■ **ИСХОДНЫЙ ОТРЫВОК**:
Толстой отрицательно относился к жанру драматической хроники, которую считал бесполезным фотографированием истории. Его художнический интерес сосредоточивался не на последовательном, лишь с сравнительно небольшими анахронизмами, изображении исторических событий, как в хрониках Н. А. Чаева и в некоторых пьесах Островского, и не на бытовых картинах, как в «Каширской старине» Д. В. Аверкиева, а на психологическом портрете главных героев. Вокруг них, вокруг раскрытия их характеров, их душевного мира концентрируется все развитие действия.

Наиболее яркой из трех пьес, составивших трилогию, без сомнения, является вторая — «Царь Федор Иоаннович». Этим объясняется ее замечательная сценическая история, и в первую очередь длительная жизнь на сцене Московского Художественного театра, в истории которого «Царь Федор Иоаннович» занимает выдающееся место. Его построение писатель считал наиболее искусным и более всех других любил его главного героя (письмо к Маркевичу от 3 ноября 1869 г.). Оригинальная композиция пьесы привела к наиболее гармоническому сочетанию, по сравнению с двумя другими, психологического портрета героя с развитием сюжета.

Центральные персонажи трилогии — в отличие от многих исторических драм романтиков (например, «Эрнани» В. Гюго и др.), в отличие от романа самого Толстого «Князь Серебряный» — лица исторические. Это Иван Грозный, Федор и Борис Годунов. Наиболее оригинальным из них является Федор. Если образы Ивана и Бориса в основном восходят к Карамзину, то, создавая образ Федора, Толстой ни в малейшей степени не опирался на автора «Истории Государства Российского». Толстой дает понять это своему читателю в «Проекте постановки» трагедии. Говоря о том, что он хотел изобразить Федора «не просто слабодушным, кротким постником, но человеком, наделенным от природы самыми высокими душевными качествами, при недостаточной остроте ума и совершенном отсутствии воли», что в «характере Федора есть как бы два человека, из коих один слаб, ограничен, иногда даже смешон; другой же, напротив, велик своим смирением и почтенен своей нравственной высотой», Толстой явно полемизирует не только с современной ему критикой, но и с мнением Карамзина об этом «жалком венценосце». Герой Толстого не является также повторением того иконописного лика, который мы находим в ряде древнерусских сказаний и повестей о Смутном времени.

[Строки поиска элементов]

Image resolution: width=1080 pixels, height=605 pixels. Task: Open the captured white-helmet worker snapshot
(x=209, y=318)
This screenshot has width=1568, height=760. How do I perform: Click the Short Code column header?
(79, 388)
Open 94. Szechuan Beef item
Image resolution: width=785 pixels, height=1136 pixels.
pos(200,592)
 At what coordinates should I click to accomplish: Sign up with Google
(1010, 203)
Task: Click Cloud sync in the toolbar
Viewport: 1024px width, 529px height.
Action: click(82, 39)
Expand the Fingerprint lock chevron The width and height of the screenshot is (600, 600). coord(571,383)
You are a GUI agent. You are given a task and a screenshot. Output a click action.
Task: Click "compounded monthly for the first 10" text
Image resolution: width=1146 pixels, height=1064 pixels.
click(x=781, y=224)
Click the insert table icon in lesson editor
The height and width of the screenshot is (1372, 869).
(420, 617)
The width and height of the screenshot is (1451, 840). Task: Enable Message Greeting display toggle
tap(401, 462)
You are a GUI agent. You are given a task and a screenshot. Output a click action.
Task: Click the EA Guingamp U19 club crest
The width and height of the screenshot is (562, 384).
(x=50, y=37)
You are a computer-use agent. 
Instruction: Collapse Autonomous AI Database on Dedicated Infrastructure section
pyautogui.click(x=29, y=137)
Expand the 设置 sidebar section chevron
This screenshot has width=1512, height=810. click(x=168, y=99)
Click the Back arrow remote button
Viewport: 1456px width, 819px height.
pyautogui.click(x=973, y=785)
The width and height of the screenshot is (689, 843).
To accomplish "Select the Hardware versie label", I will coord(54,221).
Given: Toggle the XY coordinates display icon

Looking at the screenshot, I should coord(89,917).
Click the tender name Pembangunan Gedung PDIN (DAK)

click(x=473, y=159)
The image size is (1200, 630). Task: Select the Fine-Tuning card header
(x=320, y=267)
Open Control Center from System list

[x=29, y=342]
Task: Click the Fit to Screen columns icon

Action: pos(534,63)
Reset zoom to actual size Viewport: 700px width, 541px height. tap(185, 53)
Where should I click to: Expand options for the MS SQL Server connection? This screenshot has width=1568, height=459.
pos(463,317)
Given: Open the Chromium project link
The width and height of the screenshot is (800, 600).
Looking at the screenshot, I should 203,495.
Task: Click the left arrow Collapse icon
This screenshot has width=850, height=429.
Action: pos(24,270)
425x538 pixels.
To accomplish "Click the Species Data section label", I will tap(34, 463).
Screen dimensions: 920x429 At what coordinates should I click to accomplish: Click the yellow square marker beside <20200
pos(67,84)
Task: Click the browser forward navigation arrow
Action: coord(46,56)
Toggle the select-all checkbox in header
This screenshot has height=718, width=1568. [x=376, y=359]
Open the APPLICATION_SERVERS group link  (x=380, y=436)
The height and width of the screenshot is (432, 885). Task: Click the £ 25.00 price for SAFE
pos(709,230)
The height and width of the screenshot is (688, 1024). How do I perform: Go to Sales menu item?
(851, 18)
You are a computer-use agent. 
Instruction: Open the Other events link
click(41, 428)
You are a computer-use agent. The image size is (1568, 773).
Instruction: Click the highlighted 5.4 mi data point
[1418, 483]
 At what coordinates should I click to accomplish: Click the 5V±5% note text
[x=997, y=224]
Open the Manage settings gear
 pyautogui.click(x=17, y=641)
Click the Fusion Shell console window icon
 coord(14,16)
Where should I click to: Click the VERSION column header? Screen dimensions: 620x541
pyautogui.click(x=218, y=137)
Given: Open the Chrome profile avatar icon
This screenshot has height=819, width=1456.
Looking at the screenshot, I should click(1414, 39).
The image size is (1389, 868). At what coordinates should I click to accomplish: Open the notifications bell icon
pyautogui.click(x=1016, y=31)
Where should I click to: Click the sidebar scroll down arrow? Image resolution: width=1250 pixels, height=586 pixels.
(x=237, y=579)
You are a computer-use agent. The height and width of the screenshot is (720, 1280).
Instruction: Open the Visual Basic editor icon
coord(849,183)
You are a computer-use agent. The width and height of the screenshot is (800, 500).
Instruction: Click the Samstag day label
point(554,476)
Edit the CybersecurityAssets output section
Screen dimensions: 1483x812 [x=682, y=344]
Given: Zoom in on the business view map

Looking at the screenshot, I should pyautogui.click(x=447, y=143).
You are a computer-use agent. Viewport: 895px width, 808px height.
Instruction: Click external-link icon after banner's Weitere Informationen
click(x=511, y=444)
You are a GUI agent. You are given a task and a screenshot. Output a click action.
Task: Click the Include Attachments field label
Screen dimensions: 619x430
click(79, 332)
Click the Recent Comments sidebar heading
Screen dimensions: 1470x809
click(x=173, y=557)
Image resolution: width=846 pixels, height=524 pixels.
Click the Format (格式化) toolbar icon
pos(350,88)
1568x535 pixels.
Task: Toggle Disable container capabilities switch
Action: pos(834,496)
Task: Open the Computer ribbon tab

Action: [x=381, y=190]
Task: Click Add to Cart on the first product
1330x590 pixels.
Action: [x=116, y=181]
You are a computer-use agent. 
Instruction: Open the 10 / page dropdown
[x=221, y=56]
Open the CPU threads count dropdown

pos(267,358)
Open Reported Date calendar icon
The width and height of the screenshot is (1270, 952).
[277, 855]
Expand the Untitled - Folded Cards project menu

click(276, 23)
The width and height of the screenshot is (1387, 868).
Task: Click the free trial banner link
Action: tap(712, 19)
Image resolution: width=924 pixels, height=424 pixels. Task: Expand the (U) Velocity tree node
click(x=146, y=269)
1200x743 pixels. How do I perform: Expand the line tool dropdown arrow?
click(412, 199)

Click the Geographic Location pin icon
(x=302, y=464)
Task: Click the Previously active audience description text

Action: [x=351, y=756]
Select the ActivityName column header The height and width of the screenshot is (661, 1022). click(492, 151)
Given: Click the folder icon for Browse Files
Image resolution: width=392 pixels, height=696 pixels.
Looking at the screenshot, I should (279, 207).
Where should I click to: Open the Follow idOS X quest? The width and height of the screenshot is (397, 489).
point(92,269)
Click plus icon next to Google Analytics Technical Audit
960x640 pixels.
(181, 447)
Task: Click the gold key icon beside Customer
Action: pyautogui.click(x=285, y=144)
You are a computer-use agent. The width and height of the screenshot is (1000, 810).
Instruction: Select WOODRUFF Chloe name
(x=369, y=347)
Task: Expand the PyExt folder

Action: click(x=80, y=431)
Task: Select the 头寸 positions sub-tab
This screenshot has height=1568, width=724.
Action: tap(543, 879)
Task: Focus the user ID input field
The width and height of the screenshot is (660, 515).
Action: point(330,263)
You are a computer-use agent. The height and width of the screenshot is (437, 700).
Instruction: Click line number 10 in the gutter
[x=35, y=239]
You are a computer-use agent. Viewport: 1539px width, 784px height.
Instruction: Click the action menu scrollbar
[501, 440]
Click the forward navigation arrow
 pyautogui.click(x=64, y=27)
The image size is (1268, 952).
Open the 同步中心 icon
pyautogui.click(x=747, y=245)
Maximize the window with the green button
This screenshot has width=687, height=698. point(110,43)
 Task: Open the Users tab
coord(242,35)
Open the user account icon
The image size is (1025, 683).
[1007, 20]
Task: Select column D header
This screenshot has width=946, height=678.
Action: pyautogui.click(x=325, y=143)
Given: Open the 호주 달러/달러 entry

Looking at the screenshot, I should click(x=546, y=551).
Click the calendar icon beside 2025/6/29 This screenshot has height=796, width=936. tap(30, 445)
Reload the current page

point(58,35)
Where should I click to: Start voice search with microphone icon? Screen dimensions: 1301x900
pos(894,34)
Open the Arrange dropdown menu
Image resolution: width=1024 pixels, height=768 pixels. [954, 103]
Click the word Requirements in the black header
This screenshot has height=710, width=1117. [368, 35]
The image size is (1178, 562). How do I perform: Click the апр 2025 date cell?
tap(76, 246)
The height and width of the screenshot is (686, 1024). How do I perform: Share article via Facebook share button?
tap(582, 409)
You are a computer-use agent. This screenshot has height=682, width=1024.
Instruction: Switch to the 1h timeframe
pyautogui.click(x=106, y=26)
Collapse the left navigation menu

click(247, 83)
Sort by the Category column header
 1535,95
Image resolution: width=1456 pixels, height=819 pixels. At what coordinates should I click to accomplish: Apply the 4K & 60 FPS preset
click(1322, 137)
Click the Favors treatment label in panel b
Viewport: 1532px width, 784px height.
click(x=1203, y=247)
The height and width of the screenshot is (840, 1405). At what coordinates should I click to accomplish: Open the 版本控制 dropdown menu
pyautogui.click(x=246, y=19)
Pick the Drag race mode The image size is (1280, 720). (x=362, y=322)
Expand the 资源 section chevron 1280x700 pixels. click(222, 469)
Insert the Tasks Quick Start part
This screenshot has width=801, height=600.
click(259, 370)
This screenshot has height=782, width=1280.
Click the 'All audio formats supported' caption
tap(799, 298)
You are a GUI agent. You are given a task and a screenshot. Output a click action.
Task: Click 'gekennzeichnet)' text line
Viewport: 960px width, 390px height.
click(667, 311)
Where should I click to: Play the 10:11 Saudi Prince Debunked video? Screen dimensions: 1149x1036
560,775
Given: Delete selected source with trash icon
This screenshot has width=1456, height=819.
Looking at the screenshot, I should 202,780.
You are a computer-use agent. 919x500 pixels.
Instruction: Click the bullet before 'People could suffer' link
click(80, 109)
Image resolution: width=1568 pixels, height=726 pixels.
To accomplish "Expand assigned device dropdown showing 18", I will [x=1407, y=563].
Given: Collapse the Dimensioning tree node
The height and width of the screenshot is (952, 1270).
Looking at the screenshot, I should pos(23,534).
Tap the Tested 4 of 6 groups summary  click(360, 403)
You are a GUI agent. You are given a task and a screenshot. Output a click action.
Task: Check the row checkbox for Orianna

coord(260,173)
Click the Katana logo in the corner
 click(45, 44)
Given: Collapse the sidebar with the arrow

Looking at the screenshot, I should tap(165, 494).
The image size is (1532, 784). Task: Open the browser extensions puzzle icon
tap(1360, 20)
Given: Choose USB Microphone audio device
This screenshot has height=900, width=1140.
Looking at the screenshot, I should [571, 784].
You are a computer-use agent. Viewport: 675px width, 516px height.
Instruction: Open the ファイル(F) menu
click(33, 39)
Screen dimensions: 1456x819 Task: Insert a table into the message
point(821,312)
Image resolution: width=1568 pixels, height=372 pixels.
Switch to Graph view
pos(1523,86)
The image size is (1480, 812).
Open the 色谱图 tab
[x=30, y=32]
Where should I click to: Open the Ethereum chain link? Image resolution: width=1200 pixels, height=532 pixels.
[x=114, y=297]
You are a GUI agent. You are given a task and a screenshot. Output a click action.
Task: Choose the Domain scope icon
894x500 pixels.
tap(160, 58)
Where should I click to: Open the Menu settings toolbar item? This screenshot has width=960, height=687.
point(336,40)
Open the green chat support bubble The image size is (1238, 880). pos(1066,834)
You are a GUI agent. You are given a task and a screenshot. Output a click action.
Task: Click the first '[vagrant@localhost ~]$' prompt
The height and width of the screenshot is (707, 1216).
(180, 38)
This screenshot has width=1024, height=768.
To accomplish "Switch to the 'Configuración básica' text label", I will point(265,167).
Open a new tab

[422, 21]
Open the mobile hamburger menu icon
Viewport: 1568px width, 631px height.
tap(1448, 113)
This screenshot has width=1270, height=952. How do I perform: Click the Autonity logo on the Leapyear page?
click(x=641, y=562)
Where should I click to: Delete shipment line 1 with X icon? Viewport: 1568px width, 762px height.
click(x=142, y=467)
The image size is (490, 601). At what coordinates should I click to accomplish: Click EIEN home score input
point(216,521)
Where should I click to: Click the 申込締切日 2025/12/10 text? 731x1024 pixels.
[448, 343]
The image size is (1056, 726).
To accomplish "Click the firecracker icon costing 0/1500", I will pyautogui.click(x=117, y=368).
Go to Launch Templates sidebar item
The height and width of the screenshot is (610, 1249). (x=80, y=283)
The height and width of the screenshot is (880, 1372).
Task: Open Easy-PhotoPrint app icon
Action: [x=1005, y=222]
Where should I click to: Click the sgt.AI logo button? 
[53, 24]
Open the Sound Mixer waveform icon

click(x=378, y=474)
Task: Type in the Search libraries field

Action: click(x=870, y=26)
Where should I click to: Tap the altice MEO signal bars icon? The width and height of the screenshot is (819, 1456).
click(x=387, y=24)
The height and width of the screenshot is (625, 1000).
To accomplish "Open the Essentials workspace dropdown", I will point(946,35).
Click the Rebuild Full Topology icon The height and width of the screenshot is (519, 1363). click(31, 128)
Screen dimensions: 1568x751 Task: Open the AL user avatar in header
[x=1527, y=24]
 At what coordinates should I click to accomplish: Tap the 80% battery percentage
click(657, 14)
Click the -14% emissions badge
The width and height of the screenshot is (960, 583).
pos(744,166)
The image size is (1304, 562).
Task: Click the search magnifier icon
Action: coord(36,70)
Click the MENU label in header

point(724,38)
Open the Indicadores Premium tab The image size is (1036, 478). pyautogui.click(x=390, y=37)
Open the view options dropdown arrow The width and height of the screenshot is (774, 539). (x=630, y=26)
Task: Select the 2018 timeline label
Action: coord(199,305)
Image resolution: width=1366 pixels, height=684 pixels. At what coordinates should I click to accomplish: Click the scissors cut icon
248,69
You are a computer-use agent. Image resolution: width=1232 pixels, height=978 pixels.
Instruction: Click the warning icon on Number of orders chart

■ **ЗАДАНИЯ К УПРАЖНЕНИЮ**:
1. Какие исторические лица, по словам отрывка о трилогии Толстого, являются ее центральными персонажами?
2. Перепишите без изменений ту часть отрывка о трилогии Толстого, которая открывается словами «Наиболее яркой из» и закрывается словами «с развитием сюжета.».
3. Подхватите отрывок о трилогии Толстого и продолжите его с места после последнего предложения.

■ **ОТВЕТЫ К ЗАДАНИЯМ**:
1. Иван Грозный, Федор и Борис Годунов.

2.
Наиболее яркой из трех пьес, составивших трилогию, без сомнения, является вторая — «Царь Федор Иоаннович». Этим объясняется ее замечательная сценическая история, и в первую очередь длительная жизнь на сцене Московского Художественного театра, в истории которого «Царь Федор Иоаннович» занимает выдающееся место. Его построение писатель считал наиболее искусным и более всех других любил его главного героя (письмо к Маркевичу от 3 ноября 1869 г.). Оригинальная композиция пьесы привела к наиболее гармоническому сочетанию, по сравнению с двумя другими, психологического портрета героя с развитием сюжета.

3.
Глубокая человечность отличает весь образ Федора, и это сделало его благодарным материалом для ряда выдающихся русских артистов — И. М. Москвина, П. Н. Орленева, С. Л. Кузнецова, Н. П. Хмелева. Оценивая пьесу как «художественный перл», «жемчужину нашей драматургии», резко выделяющуюся на фоне ничтожного репертуара конца XIX века, В.Г.Короленко заметил в связи с постановкой театра Суворина: «Характер Федора выдержан превосходно, и трагизм этого положения взят глубоко и с подкупающей задушевностию». Есть, без сомнения, нечто близкое между образом Федора и главным героем романа Достоевского «Идиот». Это особенно интересно, поскольку произведения были задуманы и написаны одновременно («Царь Федор Иоаннович» несколько раньше), и вопрос о воздействии образа князя Мышкина на героя трагедии Толстого тем самым отпадает. Когда П. Н. Орленеву скоро после его исключительного успеха в роли Федора принесли инсценировку «Идиота», он решительно отказался играть: «боялся повторить в князе Мышкине царя Федора — так много общего у них».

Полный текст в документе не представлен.